What is Zero Trust Strategy?

Zero Trust Strategy is a modern cybersecurity framework built on one principle: “Never trust, always verify.” It doesn’t mean doubting your people, it means your organization cannot afford any gap, loophole, or unchecked access that could be exploited. Unlike traditional models that assume users inside the corporate network are trustworthy, Zero Trust enforces continuous authentication, strict access controls, and real-time monitoring of every user, device, and transaction.

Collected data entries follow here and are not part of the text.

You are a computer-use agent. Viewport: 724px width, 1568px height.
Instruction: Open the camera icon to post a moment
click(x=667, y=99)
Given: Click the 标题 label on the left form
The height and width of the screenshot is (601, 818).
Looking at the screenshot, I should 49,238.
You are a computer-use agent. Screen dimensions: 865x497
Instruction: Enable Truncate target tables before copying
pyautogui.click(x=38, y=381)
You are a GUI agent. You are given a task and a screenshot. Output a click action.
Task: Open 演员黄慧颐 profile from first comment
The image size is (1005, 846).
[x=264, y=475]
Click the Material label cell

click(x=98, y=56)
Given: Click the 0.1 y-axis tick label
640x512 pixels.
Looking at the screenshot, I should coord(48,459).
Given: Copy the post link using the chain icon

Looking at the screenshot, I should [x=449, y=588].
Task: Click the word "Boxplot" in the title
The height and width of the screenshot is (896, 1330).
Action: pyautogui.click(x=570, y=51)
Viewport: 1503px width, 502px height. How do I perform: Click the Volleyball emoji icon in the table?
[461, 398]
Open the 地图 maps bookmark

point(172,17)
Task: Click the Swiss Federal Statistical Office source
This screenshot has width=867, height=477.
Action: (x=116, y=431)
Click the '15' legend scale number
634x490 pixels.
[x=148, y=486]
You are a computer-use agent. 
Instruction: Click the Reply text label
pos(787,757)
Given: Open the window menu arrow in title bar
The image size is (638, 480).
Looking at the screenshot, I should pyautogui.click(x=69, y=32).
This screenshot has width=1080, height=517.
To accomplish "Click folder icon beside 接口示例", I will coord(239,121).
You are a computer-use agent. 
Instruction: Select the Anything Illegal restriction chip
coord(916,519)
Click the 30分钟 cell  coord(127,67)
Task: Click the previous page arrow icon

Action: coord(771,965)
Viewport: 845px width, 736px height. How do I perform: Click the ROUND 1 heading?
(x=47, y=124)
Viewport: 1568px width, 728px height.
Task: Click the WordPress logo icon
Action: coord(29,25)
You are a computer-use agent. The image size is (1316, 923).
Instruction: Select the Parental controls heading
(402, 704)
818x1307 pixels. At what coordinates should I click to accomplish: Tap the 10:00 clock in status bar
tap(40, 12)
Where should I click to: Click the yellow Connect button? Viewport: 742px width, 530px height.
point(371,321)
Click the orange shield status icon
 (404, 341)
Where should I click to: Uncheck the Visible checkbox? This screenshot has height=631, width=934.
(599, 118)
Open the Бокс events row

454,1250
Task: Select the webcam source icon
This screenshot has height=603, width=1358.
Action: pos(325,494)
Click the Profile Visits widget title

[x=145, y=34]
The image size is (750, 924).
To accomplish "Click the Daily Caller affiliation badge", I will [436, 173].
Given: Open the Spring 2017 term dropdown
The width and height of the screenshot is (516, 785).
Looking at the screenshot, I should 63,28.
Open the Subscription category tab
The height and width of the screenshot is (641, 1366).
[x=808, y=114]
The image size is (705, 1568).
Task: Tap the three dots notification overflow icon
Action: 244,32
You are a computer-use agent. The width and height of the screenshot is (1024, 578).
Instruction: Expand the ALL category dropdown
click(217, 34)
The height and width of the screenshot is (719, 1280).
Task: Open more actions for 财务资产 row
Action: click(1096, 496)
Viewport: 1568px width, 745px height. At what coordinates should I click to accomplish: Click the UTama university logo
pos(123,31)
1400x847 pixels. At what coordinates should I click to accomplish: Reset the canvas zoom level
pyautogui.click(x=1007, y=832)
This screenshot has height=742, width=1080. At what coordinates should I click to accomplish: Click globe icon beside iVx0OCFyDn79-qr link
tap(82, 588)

Traditional Fraud Tactics:  Here's What You're Overlooking

While modern fraud often exploits digital systems and cyber loopholes, businesses must not forget that traditional fraud methods are still very much alive. Many organizations in the UAE and globally continue to lose millions due to tactics that have existed for decades.

Understanding these helps highlight why a Zero Trust Strategy is now important and required:

  1. Financial Statement Manipulation
    Traditional accounting fraud, such as overstating revenues, underreporting expenses, or misclassifying liabilities, has been at the heart of major corporate scandals.
  2. Kickbacks and Vendor Collusion
    Procurement has historically been a hotspot for fraud. Employees may collude with suppliers to inflate prices, deliver substandard goods, or receive kickbacks in exchange for favourable contracts.
  3. Payroll Fraud and Ghost Employees
    One of the oldest tricks in the book is manipulating payroll systems to include “ghost employees” who receive salaries without working or working more than the required hours.
  4. Expense Reimbursement Schemes
    Employees may submit false or inflated claims, such as duplicate bills, forged receipts, or exaggerated travel expenses.
  5. Asset Misappropriation
    Physical theft of inventory, office supplies, or company assets remains a classic fraud scheme. Weak inventory controls, inadequate segregation of duties, and a lack of periodic audits enable such practices.
  6. Fake Sales and Skimming
    Sales staff sometimes manipulate sales records, skim cash before it is recorded, or inflate sales figures to meet targets.
  7. Identity and Document Fraud
    Forging signatures, falsifying documents, and using fake IDs to gain access to sensitive systems or financial approvals are time-tested methods of deception.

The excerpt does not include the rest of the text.